Robert Boudin (ça ne peut pas s’inventer, un nom pareil !)
et sa fidèle épouse occupaient depuis des temps immémoriaux le troisième étage
du petit immeuble ancien que j’habitais à Tours. Des septuagénaires bien calmes
et ennuyeux comme la pluie qui terminaient une vie de couple qu’on
devinait sans grand relief là où ils l’avaient commencée des lustres
auparavant.
Un jour que nous bavardions de choses et d’autres, le vieux
Robert me conseilla de cesser de fumer comme il l’avait fait à soixante-dix ans
passés. « Quel vieux con remarquai-je in petto ! Arrêter de fumer à pareil
âge ! A quoi bon ? » J’avais vingt-cinq ans alors… Je lui promis
d’y réfléchir…
Et nous voici quarante ans plus tard. En ce début d’année où
il est de bon ton de prendre de « bonnes résolutions » je commence à
comprendre Robert. Comme quoi certains grains, si bon soient-ils, si fertile
soit la terre où on les a semés, mettent quelque temps à germer.
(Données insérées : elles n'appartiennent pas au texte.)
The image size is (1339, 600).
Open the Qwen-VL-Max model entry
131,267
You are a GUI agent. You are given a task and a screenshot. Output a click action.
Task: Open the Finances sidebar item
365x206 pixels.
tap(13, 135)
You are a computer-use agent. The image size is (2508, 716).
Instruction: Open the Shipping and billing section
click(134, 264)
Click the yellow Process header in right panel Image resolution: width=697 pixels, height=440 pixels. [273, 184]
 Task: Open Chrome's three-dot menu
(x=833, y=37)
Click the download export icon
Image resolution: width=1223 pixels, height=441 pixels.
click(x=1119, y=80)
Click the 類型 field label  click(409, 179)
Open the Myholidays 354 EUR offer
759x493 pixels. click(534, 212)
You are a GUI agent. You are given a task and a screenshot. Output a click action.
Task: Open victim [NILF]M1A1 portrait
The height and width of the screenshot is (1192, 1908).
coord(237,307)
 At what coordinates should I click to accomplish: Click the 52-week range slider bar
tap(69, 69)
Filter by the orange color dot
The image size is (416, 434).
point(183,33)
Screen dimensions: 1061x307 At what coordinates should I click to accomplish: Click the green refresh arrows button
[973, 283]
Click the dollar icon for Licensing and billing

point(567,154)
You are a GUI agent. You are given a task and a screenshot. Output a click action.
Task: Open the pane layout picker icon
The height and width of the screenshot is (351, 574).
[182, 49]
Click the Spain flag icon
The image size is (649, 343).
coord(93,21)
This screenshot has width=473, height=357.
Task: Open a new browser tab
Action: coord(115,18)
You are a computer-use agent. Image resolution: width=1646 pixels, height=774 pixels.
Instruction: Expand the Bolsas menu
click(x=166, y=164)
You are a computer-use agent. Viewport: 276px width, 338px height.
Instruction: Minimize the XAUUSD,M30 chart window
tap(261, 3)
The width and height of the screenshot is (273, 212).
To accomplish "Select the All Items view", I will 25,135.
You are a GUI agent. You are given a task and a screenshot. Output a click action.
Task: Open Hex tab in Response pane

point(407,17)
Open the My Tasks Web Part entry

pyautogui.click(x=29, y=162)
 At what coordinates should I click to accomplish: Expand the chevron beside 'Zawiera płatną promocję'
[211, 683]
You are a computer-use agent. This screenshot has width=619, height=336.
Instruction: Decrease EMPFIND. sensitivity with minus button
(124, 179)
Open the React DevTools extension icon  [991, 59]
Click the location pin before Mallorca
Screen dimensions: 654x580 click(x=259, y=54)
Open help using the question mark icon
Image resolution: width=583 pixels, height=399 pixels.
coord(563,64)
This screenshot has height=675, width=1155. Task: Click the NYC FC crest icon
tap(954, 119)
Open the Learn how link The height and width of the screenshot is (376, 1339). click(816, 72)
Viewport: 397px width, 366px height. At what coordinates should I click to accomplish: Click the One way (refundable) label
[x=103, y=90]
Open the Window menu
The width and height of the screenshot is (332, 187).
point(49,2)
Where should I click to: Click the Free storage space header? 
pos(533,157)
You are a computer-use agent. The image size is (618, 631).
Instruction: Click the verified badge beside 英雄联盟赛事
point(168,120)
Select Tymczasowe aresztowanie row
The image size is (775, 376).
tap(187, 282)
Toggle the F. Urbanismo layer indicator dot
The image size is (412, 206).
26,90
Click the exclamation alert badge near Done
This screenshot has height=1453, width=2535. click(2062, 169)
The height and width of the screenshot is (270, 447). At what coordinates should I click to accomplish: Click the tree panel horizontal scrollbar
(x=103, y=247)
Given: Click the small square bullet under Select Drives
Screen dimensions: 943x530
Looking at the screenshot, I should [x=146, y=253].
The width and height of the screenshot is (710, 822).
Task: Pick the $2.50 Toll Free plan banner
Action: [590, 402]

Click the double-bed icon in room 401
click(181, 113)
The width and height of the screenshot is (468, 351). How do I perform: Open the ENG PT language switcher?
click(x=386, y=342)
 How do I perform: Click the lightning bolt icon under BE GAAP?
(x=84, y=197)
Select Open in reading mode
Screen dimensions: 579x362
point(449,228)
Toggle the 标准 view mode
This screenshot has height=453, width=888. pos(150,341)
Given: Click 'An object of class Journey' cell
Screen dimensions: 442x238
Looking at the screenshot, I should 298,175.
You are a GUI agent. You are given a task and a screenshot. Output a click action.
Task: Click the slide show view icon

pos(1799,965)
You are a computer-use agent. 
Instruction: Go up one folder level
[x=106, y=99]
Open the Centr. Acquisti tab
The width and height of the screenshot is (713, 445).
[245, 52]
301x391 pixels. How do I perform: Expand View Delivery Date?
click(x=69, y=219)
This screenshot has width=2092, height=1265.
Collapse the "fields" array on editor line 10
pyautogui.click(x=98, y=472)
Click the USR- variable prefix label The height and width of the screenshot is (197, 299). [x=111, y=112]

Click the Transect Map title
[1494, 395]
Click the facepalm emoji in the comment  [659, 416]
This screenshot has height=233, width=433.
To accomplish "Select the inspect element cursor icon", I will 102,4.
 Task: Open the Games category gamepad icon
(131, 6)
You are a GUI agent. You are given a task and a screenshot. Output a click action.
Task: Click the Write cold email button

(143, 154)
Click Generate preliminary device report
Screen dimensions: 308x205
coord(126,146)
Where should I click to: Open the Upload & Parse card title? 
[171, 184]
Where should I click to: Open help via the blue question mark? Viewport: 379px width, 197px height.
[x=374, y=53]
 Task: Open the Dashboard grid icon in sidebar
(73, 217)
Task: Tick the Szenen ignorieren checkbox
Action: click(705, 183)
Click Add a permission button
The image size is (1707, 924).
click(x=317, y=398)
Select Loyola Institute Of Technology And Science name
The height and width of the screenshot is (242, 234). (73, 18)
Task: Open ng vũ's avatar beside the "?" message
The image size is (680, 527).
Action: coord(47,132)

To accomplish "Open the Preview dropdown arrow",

Disons-le tout net, les résolutions, bonnes ou mauvaises, ce
n’est pas mon truc. Je me méfie comme de la peste de ces engagements qui mènent
plus souvent à se constater velléitaire qu’à de concrets résultats. Seulement, l’âge
vous envoie de ces petits signaux qui
sapent vos assurances. Là une légère attaque cardiaque, ici des douleurs
abdominales et une toux qui s’éternisent, des essoufflements qui vous prennent
après deux étages, tout ça est ennuyeux, lassant et même un peu inquiétant.
Alors on prend des médocs, on va voir le bon docteur, il vous prescrit des examens
divers, des radios et le diagnostic tombe : vous n’avez pas plus de cancer
à l’estomac qu’aux poumons. Juste un petit ulcère et une bronchite chronique
qui ne demandent qu’à s’étendre.
Et là on finit par se poser d’étranges questions :
est-il bien raisonnable de continuer de pétuner comme pompier et de se
désinfecter la glotte chaque soir au jus de whisky ? N’existerait-il pas
un lien, même ténu, entre les quintes, les douleurs et ces deux innocentes
habitudes ? L’agrément de leur
poursuite n’est-il pas oblitéré par les inconvénients qu’elles entraînent ?
Si la situation continue d’empirer, ne serait-il
pas sage, avant qu’elle devienne
carrément incapacitante, d’envisager, sinon leur suppression, leur réduction ?
Je suppose que si le vieux Robert s’était résigné à supprimer
les Ninas, c’est que monter les trois étages lui devenait problématique.